**Reading passage**

== Segment start ==

Medical attention is imperative when you suffer a workplace injury or your job duties lead to illness. But for many workers, figuring out how to pay for doctor visits can seem like a larger concern.
Since workers’ compensation can cover the expenses associated with an on-the-job injury, you might think you should start getting benefits immediately after an incident. However, there are many steps involved in processing your claim – all of which, unfortunately, take some time.
The workers’ compensation claims process
Depending on the seriousness of an injury, you might choose between informing your employer of an accident or seeking medical care. Whether you go to the nearest emergency department by ambulance or drive yourself to urgent care after you complete your shift, you must file a written report of injury with your employer.
The sooner you do this, the better, though you have up to 30 days to start your claim. Once your employer receives proper notification, they will file a claim with the Workers’ Compensation Board.
From there, the allowed timeframe goes as follows:
- 48 hours from the incident – Your physician will send his or her preliminary report to you, your employer, your employer’s workers’ compensation insurance company the appropriate District Office and your representing attorney.
- 10 days from notification – Your employer must report your injury to the Board and their insurance carrier.

== Segment end ==

(Collected data)
== Segment start ==

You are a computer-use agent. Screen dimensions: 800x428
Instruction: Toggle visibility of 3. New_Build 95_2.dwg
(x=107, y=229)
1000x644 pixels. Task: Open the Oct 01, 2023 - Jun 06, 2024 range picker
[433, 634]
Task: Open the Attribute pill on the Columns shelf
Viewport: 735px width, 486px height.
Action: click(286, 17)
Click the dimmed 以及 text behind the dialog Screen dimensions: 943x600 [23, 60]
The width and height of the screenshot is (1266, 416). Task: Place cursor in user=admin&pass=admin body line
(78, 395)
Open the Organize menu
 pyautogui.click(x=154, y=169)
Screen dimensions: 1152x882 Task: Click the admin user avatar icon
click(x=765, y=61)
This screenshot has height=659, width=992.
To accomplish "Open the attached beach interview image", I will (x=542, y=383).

== Segment end ==

**Required work**
1 – In the workers' compensation passage, how long after the incident does the physician have to send the preliminary report?
2 – Extend the workers' compensation passage beyond its final sentence.
The lines in the collected data have no connection to the workers' compensation passage.

**Response list**
1 – 48 hours from the incident.

2 –
- 14 days from receipt of your employer’s report – Your employer’s workers’ compensation benefits provider will issue a written statement of your legal rights, in addition to contact information for any in-network diagnostic testing.
- 18 days from your employer’s report – Ideally, this is when your employer’s workers’ compensation insurance carrier will begin issuing benefits, in cases where your time lost from work is more than seven days.
Despite this specified timeline, there’s no guarantee your initial application for benefits will be approved. Likewise, there’s no way to predict how long it will take to resolve a disputed claim.
There is, unfortunately, a possibility that you could essentially waive your rights if you don’t file your appropriate documents as required by New York’s workers’ compensation laws. Instead of leaving your rights to chance, you may be wise to draw from legal experience right from the start.